# The London Railway Network

The cell below defines the abstract class whose API you will need to impement. Do NOT modify it.

In [418]:
# DO NOT MODIFY THIS CELL

from abc import ABC, abstractmethod  

class AbstractLondonRailwayMapper(ABC):
    
    # constructor
    @abstractmethod
    def __init__(self):
        pass           
        
    # data initialisation
    @abstractmethod
    def loadStationsAndLines(self):
        pass

    # returns the minimum number of stops to connect station "fromS" to station  "toS"
    # fromS : str
    # toS : str
    # numStops : int
    @abstractmethod
    def minStops(self, fromS, toS):     
        numStops = -1
        return numStops    
    
    # returns the minimum distance in miles to connect station "fromS" to station  "toS"
    # fromS : str
    # toS : str
    # minDistance : float
    @abstractmethod
    def minDistance(self, fromS, toS):
        minDistance = -1.0
        return minDistance
    
    # given an unordered list of station names, returns a new railway line 
    # (represented as a list of adjacent station names), connecting all such stations 
    # and such that the sum of the distances (in miles) between adjacent stations is minimised
    # inputList : set<str>
    # outputList : list<str>
    @abstractmethod
    def newRailwayLine(self, inputList):
        outputList = []
        return outputList

Use the cell below to define any data structure and auxiliary python function you may need.

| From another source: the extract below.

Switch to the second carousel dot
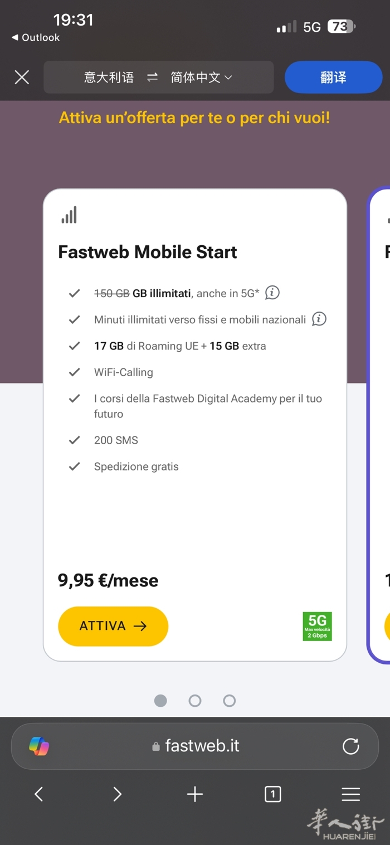 (x=195, y=701)
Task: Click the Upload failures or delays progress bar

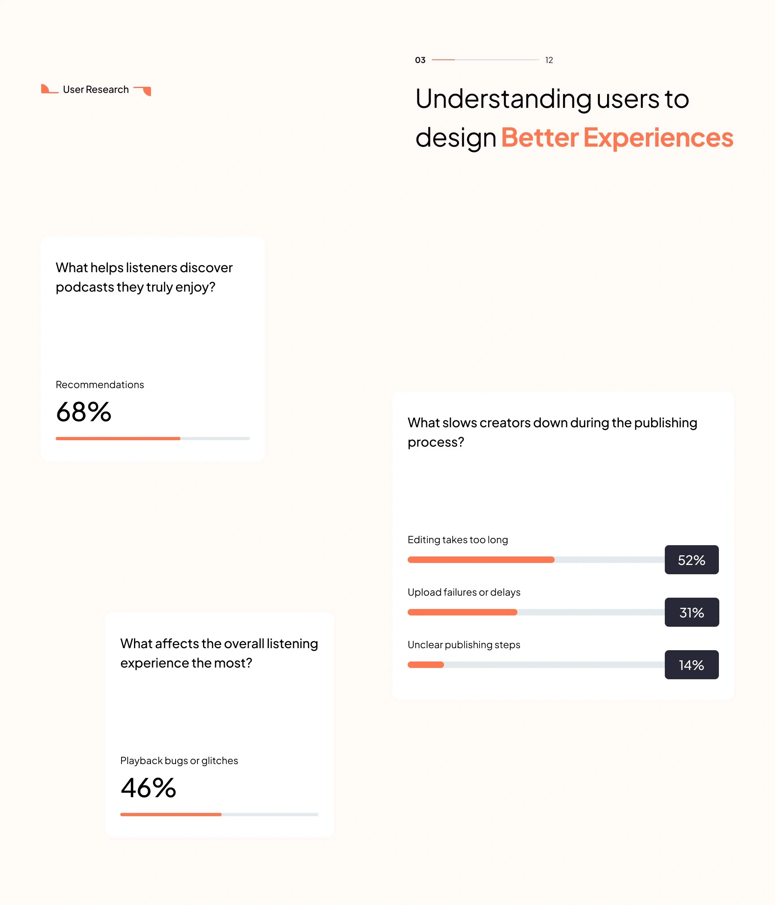Action: click(536, 612)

Leave the implementation of the main API to the next code cell instead.

In [419]:
# AVL Tree

class AVLTreeNode:

    def __init__(self, key, value):
        self.key = key
        self.left = None
        self.right = None
        self.height = 1
        self.value = value # [index, lat, lon]

class AVLTree:

    def get(self, node, key):

        if node.key == key:
            return node
        elif key < node.key and node.left:
            return self.get(node.left, key)
        elif key > node.key and node.right:
            return self.get(node.right, key)
        else:
            return None

    def put(self, node, key, value):

        if (node is None):
            return AVLTreeNode(key, value)
        elif key < node.key:
            node.left = self.put(node.left, key, value)
        else:
            node.right = self.put(node.right, key, value)

        node.height = 1 + max(self.getHeight(node.left), self.getHeight(node.right))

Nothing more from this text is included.